▶ **What needs to be done**
Rewrite the lines below as a numbered list, leaving out any blank lines.

▶ **Extracted data**
== Segment start ==
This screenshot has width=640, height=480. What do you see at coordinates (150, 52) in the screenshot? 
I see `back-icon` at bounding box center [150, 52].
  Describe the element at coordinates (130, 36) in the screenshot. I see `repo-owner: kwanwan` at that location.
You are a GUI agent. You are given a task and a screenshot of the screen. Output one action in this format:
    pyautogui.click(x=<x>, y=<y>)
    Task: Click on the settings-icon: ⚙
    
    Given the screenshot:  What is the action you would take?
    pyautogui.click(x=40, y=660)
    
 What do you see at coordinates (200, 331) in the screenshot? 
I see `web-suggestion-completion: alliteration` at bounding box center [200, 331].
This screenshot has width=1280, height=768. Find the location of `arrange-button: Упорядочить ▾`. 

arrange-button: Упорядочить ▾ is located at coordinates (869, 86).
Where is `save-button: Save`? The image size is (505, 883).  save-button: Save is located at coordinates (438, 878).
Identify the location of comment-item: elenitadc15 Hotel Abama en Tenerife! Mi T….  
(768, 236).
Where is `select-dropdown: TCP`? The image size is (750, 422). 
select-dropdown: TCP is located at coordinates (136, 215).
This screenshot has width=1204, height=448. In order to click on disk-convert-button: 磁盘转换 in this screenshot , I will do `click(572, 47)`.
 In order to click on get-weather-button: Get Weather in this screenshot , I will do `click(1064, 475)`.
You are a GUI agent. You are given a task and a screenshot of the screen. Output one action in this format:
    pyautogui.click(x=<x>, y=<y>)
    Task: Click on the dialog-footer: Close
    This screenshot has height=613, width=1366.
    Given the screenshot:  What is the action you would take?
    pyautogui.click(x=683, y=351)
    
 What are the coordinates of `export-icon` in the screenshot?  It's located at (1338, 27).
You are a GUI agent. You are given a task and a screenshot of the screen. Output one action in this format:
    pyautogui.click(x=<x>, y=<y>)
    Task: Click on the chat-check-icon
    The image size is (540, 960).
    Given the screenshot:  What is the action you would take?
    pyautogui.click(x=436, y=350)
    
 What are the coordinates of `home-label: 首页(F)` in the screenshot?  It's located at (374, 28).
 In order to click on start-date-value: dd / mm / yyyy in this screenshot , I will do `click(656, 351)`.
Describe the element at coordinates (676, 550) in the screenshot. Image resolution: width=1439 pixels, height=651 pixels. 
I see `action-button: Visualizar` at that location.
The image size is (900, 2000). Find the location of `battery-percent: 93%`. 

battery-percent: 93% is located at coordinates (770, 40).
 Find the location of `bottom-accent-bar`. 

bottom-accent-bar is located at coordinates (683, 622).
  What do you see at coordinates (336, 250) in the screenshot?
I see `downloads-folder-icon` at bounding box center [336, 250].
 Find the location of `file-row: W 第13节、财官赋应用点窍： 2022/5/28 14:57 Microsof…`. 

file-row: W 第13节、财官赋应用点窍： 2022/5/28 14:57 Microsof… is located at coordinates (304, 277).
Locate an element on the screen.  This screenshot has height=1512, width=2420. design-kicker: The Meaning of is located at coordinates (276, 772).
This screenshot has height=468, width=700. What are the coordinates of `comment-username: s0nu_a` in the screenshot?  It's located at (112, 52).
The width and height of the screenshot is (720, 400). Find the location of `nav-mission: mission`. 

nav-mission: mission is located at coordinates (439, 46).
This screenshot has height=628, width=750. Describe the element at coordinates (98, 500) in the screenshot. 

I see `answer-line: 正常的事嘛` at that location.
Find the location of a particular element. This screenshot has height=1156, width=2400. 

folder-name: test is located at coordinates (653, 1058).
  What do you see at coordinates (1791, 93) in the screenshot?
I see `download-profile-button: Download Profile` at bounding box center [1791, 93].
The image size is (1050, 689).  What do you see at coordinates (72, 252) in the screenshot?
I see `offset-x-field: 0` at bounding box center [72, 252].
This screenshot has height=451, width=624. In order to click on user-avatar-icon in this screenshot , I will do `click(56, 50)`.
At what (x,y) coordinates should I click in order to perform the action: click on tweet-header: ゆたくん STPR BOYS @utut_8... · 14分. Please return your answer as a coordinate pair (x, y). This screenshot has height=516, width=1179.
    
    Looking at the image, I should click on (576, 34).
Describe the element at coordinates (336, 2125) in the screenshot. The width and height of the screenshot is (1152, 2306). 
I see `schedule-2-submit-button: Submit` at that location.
== Segment end ==
▶ **Response**
1. This screenshot has width=640, height=480. What do you see at coordinates (150, 52) in the screenshot? 
2. I see `back-icon` at bounding box center [150, 52].
3.   Describe the element at coordinates (130, 36) in the screenshot. I see `repo-owner: kwanwan` at that location.
4. You are a GUI agent. You are given a task and a screenshot of the screen. Output one action in this format:
5.     pyautogui.click(x=<x>, y=<y>)
6.     Task: Click on the settings-icon: ⚙
7.     Given the screenshot:  What is the action you would take?
8.     pyautogui.click(x=40, y=660)
9.  What do you see at coordinates (200, 331) in the screenshot? 
10. I see `web-suggestion-completion: alliteration` at bounding box center [200, 331].
11. This screenshot has width=1280, height=768. Find the location of `arrange-button: Упорядочить ▾`. 
12. arrange-button: Упорядочить ▾ is located at coordinates (869, 86).
13. Where is `save-button: Save`? The image size is (505, 883).  save-button: Save is located at coordinates (438, 878).
14. Identify the location of comment-item: elenitadc15 Hotel Abama en Tenerife! Mi T….  
15. (768, 236).
16. Where is `select-dropdown: TCP`? The image size is (750, 422). 
17. select-dropdown: TCP is located at coordinates (136, 215).
18. This screenshot has width=1204, height=448. In order to click on disk-convert-button: 磁盘转换 in this screenshot , I will do `click(572, 47)`.
19.  In order to click on get-weather-button: Get Weather in this screenshot , I will do `click(1064, 475)`.
20. You are a GUI agent. You are given a task and a screenshot of the screen. Output one action in this format:
21.     pyautogui.click(x=<x>, y=<y>)
22.     Task: Click on the dialog-footer: Close
23.     This screenshot has height=613, width=1366.
24.     Given the screenshot:  What is the action you would take?
25.     pyautogui.click(x=683, y=351)
26.  What are the coordinates of `export-icon` in the screenshot?  It's located at (1338, 27).
27. You are a GUI agent. You are given a task and a screenshot of the screen. Output one action in this format:
28.     pyautogui.click(x=<x>, y=<y>)
29.     Task: Click on the chat-check-icon
30.     The image size is (540, 960).
31.     Given the screenshot:  What is the action you would take?
32.     pyautogui.click(x=436, y=350)
33.  What are the coordinates of `home-label: 首页(F)` in the screenshot?  It's located at (374, 28).
34.  In order to click on start-date-value: dd / mm / yyyy in this screenshot , I will do `click(656, 351)`.
35. Describe the element at coordinates (676, 550) in the screenshot. Image resolution: width=1439 pixels, height=651 pixels. 
36. I see `action-button: Visualizar` at that location.
37. The image size is (900, 2000). Find the location of `battery-percent: 93%`. 
38. battery-percent: 93% is located at coordinates (770, 40).
39.  Find the location of `bottom-accent-bar`. 
40. bottom-accent-bar is located at coordinates (683, 622).
41.   What do you see at coordinates (336, 250) in the screenshot?
42. I see `downloads-folder-icon` at bounding box center [336, 250].
43.  Find the location of `file-row: W 第13节、财官赋应用点窍： 2022/5/28 14:57 Microsof…`. 
44. file-row: W 第13节、财官赋应用点窍： 2022/5/28 14:57 Microsof… is located at coordinates (304, 277).
45. Locate an element on the screen.  This screenshot has height=1512, width=2420. design-kicker: The Meaning of is located at coordinates (276, 772).
46. This screenshot has height=468, width=700. What are the coordinates of `comment-username: s0nu_a` in the screenshot?  It's located at (112, 52).
47. The width and height of the screenshot is (720, 400). Find the location of `nav-mission: mission`. 
48. nav-mission: mission is located at coordinates (439, 46).
49. This screenshot has height=628, width=750. Describe the element at coordinates (98, 500) in the screenshot. 
50. I see `answer-line: 正常的事嘛` at that location.
51. Find the location of a particular element. This screenshot has height=1156, width=2400. 
52. folder-name: test is located at coordinates (653, 1058).
53.   What do you see at coordinates (1791, 93) in the screenshot?
54. I see `download-profile-button: Download Profile` at bounding box center [1791, 93].
55. The image size is (1050, 689).  What do you see at coordinates (72, 252) in the screenshot?
56. I see `offset-x-field: 0` at bounding box center [72, 252].
57. This screenshot has height=451, width=624. In order to click on user-avatar-icon in this screenshot , I will do `click(56, 50)`.
58. At what (x,y) coordinates should I click in order to perform the action: click on tweet-header: ゆたくん STPR BOYS @utut_8... · 14分. Please return your answer as a coordinate pair (x, y). This screenshot has height=516, width=1179.
59.     Looking at the image, I should click on (576, 34).
60. Describe the element at coordinates (336, 2125) in the screenshot. The width and height of the screenshot is (1152, 2306). 
61. I see `schedule-2-submit-button: Submit` at that location.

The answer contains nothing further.